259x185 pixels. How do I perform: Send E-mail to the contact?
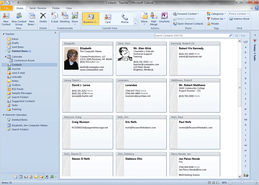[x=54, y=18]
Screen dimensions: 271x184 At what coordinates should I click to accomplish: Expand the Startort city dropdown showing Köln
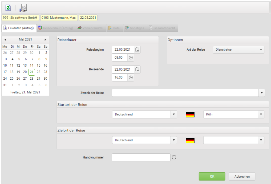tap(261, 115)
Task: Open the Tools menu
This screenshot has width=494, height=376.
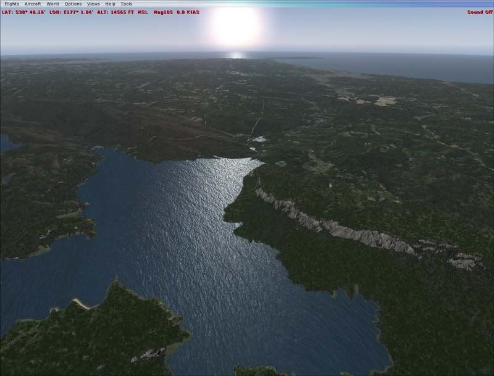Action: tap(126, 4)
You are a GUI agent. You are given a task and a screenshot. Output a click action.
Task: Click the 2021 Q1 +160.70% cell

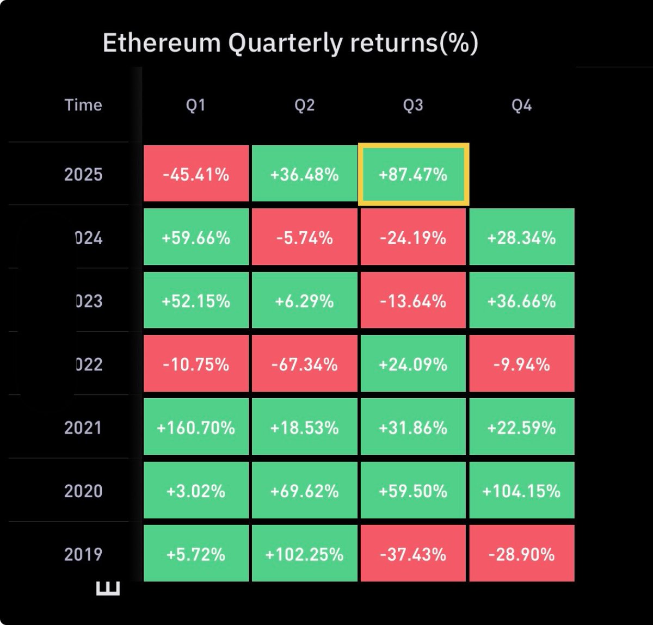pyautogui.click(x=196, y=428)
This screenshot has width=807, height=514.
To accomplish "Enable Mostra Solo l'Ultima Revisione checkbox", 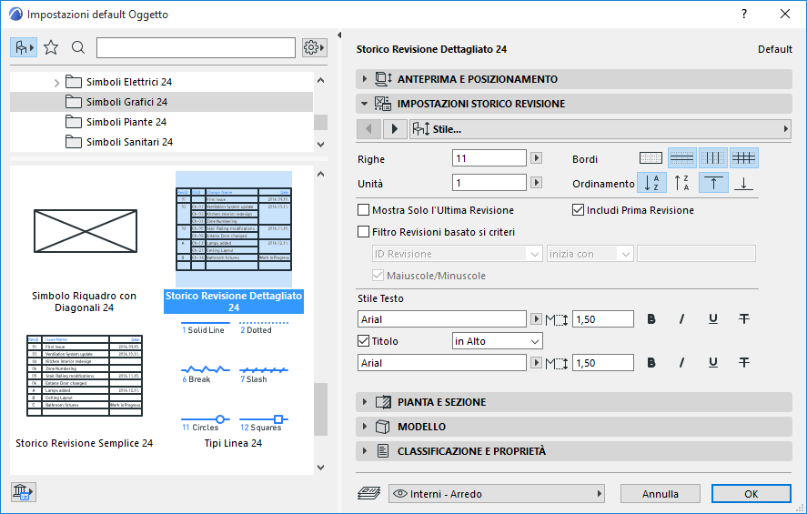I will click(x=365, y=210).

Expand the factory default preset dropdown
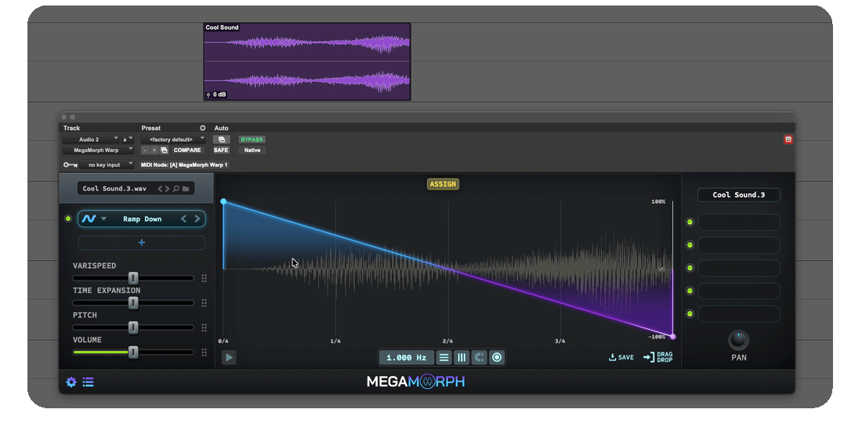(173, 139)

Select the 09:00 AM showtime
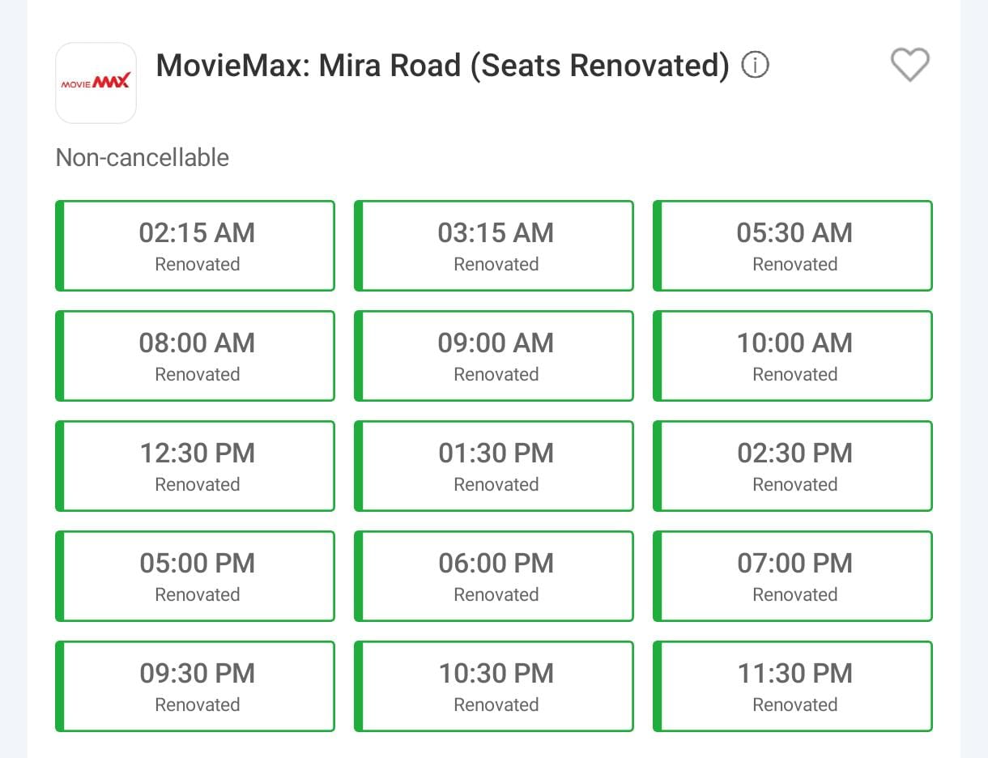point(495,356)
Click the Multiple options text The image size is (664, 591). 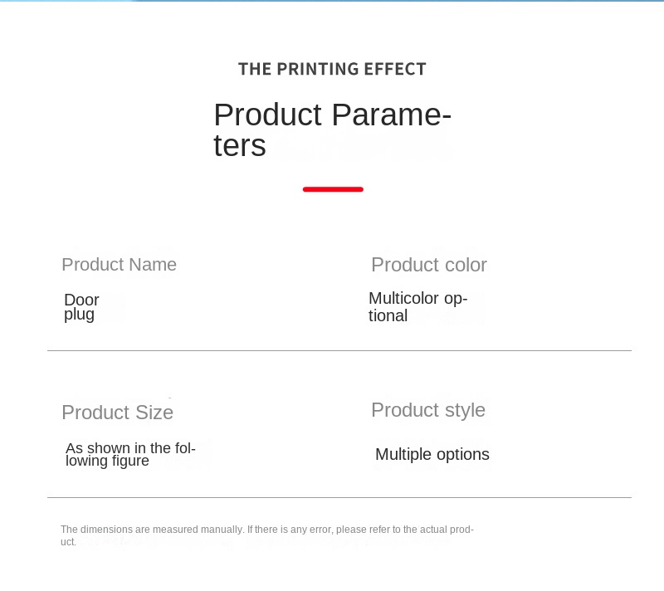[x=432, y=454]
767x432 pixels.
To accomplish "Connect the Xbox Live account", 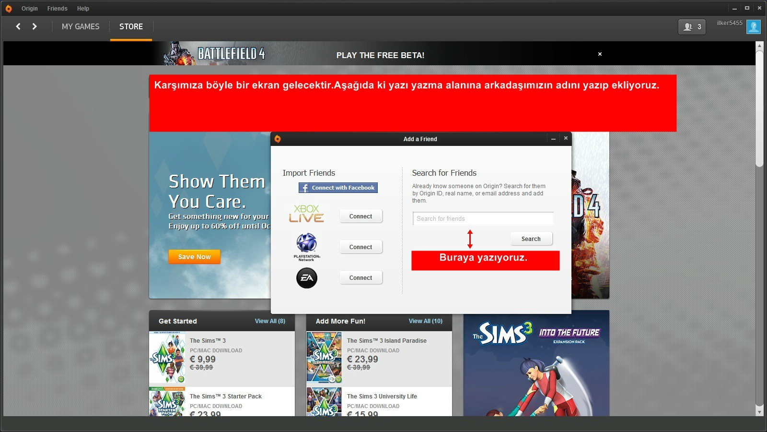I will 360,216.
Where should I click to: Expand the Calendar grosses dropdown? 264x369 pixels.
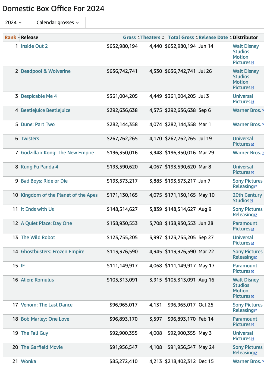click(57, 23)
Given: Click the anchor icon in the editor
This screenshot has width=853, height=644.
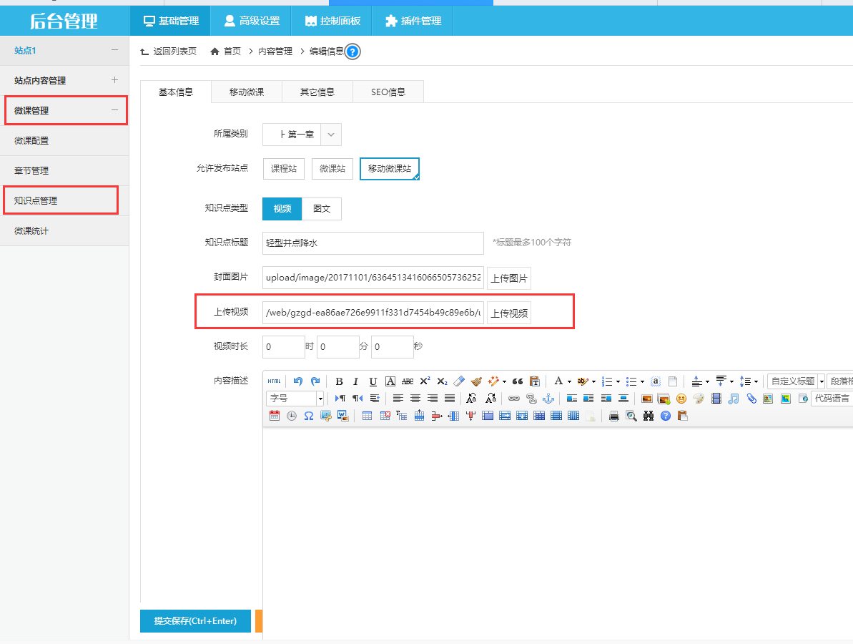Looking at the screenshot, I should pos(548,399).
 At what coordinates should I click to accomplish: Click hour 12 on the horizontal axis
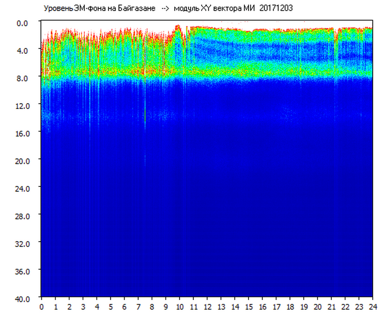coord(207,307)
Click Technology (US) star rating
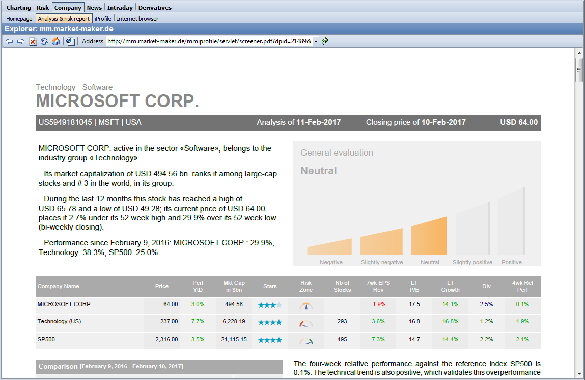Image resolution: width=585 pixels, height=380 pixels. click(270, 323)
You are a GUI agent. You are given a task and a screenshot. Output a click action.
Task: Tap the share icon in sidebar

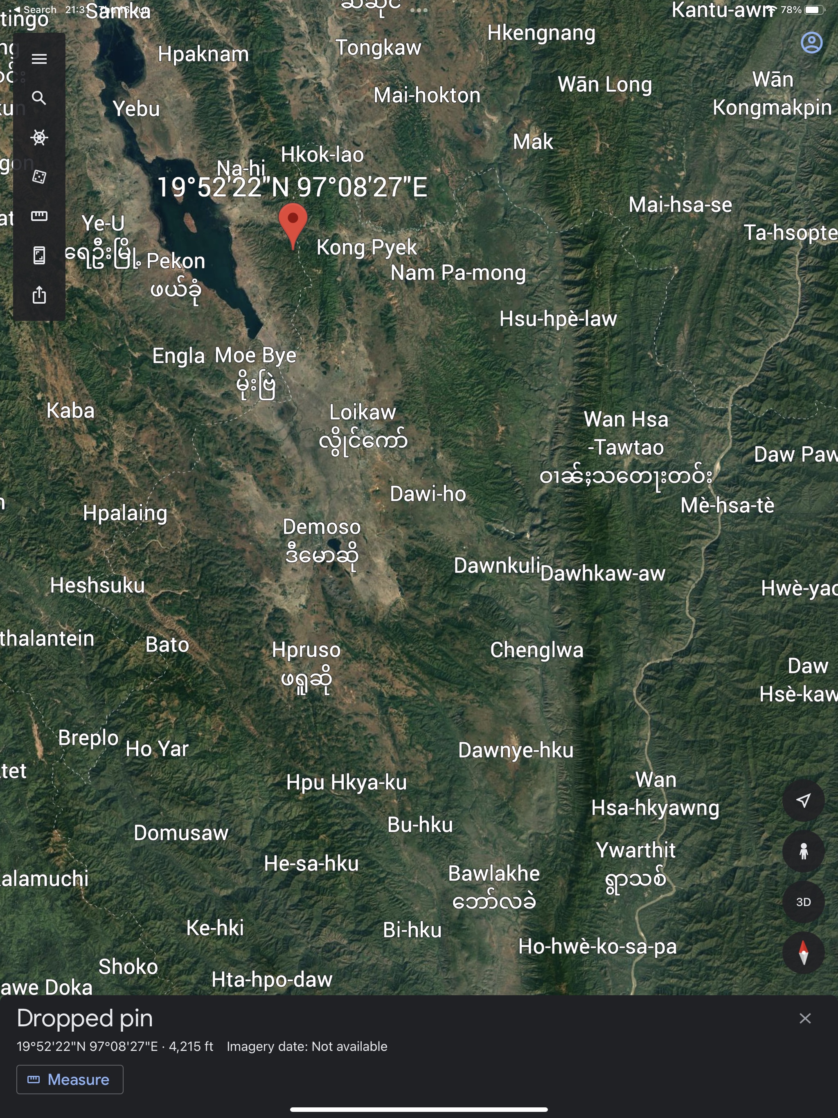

▸ DIRECTIONS
Go through the entries above and count the lines containing "icon". Give the number only.

▸ ANSWER SPACE
2